La répétition obstinée de certaines parties de la phrase peut s’accompagner d’effets de déphasage : un danseur accélère sa boucle jusqu’à produire un décalage ostensible, puis se remet en phase avec son partenaire. Les techniques de bouclage peuvent également s’organiser en procédés accumulatifs, comme dans ces « vidéo-scratching » obtenus à partir d’une courte boucle avant-arrière qui fait caler et bégayer la machine chorégraphique, soudain stoppée dans sa course ; joués en croissance progressive, ils dévoilent alors des séquences de plus en plus longues. Le procédé le plus sophistiqué, appelé « stacking » ou empilage, met en jeu un contrepoint à trois parties où la même succession de gestes, donnée par trois danseurs à trois vitesses différentes, se combine en un subtil feuilleté mêlant « progressions » et « rétrogrades ».
Ce rapide passage en revue des principaux procédés chorégraphiques mis en jeu témoigne d’une scintillation kaléidoscopique de configurations en perpétuel changement – ce qui, du reste, correspond parfaitement à l’expérience kinesthésique du spectateur. La trame structurelle de cette surabondance de formes dynamiques est reportée au sol sous forme d’un dense réseau de bandes colorées s’entrelaçant à l’intérieur d’un cercle. Toute cette discipline chorégraphique, par ailleurs, est infléchie par une douce qualité de mouvement, un abandon où se libère
la jouissance performative d’un spectacle qui désire son public.
***
En 1974, lorsqu’il plaidait pour une « économie libidinale », Jean-François Lyotard spéculait sur la puissance d’une libre circulation de l’énergie susceptible d’outrepasser les limites du système, en accélérant la surproduction capitaliste jusqu’à l’abolir dans la dépense pure. Sa position pourrait se paraphraser de la sorte : à l’ère de la libido émergente, la question n’est plus d’avoir raison ; rire et danser, voilà ce qui compte ![3] L’apologie de la profusion et de la dépense par Lyotard – soutenue par l’essor économique du début des années 1970 – semble prendre le contrepied des politiques actuelles d’austérité ; les reprises de Rain nous replongent aujourd’hui au cœur d’une pensée vitaliste, machinique et libidinale.
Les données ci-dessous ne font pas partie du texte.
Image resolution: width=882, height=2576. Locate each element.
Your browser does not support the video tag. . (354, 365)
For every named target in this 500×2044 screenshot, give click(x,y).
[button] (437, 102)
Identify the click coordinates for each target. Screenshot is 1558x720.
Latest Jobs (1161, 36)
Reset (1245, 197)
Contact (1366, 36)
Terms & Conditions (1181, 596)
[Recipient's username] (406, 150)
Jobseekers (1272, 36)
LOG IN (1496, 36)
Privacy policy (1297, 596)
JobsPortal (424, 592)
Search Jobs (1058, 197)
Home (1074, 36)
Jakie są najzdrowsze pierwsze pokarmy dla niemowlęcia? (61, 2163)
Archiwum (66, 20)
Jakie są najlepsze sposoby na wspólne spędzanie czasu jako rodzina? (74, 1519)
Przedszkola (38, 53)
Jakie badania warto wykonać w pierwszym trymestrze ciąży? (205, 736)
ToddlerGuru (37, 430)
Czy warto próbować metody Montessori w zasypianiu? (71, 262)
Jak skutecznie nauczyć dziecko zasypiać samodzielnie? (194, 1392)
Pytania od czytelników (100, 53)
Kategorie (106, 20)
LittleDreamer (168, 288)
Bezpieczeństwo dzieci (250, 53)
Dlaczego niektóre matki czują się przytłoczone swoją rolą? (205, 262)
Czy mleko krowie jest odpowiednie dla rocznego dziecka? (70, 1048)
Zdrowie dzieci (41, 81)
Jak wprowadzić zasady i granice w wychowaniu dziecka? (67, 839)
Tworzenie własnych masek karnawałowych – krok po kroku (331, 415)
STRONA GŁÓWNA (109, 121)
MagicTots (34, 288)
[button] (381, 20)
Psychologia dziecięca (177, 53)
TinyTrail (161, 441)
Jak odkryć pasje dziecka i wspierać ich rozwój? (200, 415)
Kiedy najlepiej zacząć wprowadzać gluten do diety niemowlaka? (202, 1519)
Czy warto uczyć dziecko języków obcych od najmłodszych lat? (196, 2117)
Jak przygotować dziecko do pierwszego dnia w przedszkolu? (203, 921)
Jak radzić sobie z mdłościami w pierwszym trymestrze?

En nous faisant sentir que la danse est une production d’intensités encapsulées au cœur d’une structure, en attente de leur libération à venir lorsque cette structure, telle une machine en surchauffe, est soumise à de puissantes forces d’accélération, ce spectacle remet au premier plan la notion de « vivant », dans sa double dimension organique et machinique.
Loin de toute technicité rationnelle et mécaniste, la « machine désirante » – pour reprendre l’expression de Deleuze et Guattari[4] – est ici un principe perpétuel et différentiel de production de mouvement, où celui-ci divorce d’avec les subjectivités et les corps individualisés pour se mettre à circuler sur un nouveau plan, le plan fonctionnel et autoréférentiel des intensités pures : flot traversé d’interruptions et de reprises, encore et encore.
L’aspect « organique » de cette esthétique vitaliste implique des rapports de socialité, des contacts physiques, le déroulé de circuits illimités où s’entrecroisent les corps. C’est parce que les danseurs suivent des trajectoires décidées, au gré de toutes sortes de variations contrapuntiques, que les points de connexion de leurs circuits, sous leur apparence accidentelle, nous apparaissent comme magnifiés. C’est par ces entrechocs que les danseurs déterritorialisent la structure méticuleusement inscrite dans les graphes du tapis de danse. Les danseurs s’évitent ou se connectent par sauts, bonds, franchissements ou glissés, à moins qu’ils ne se figent soudain comme des statues, pour ensuite s’emparer les uns des autres et se déplacer dans l’espace. Ils s’échangent les mouvements, se font chacun le reflet, l’ombre, l’écho de l’autre, comme si aucun geste ne leur appartenait jamais en propre mais participait toujours d’un réservoir immense alimenté par l’effort collectif. Ce qui nous apparaissait, un court instant, comme un parfait spécimen de duo classique, se transforme bientôt en une multiplicité d’appariements corporels, montés, démontés, remontés en d’infinies variations, que celles-ci affectent le style gestuel, ou le segment de corps mis en jeu, ou mille qualités de rencontres, de touchés, de stimulations mutuelles qui font jaillir de nouveaux mouvements.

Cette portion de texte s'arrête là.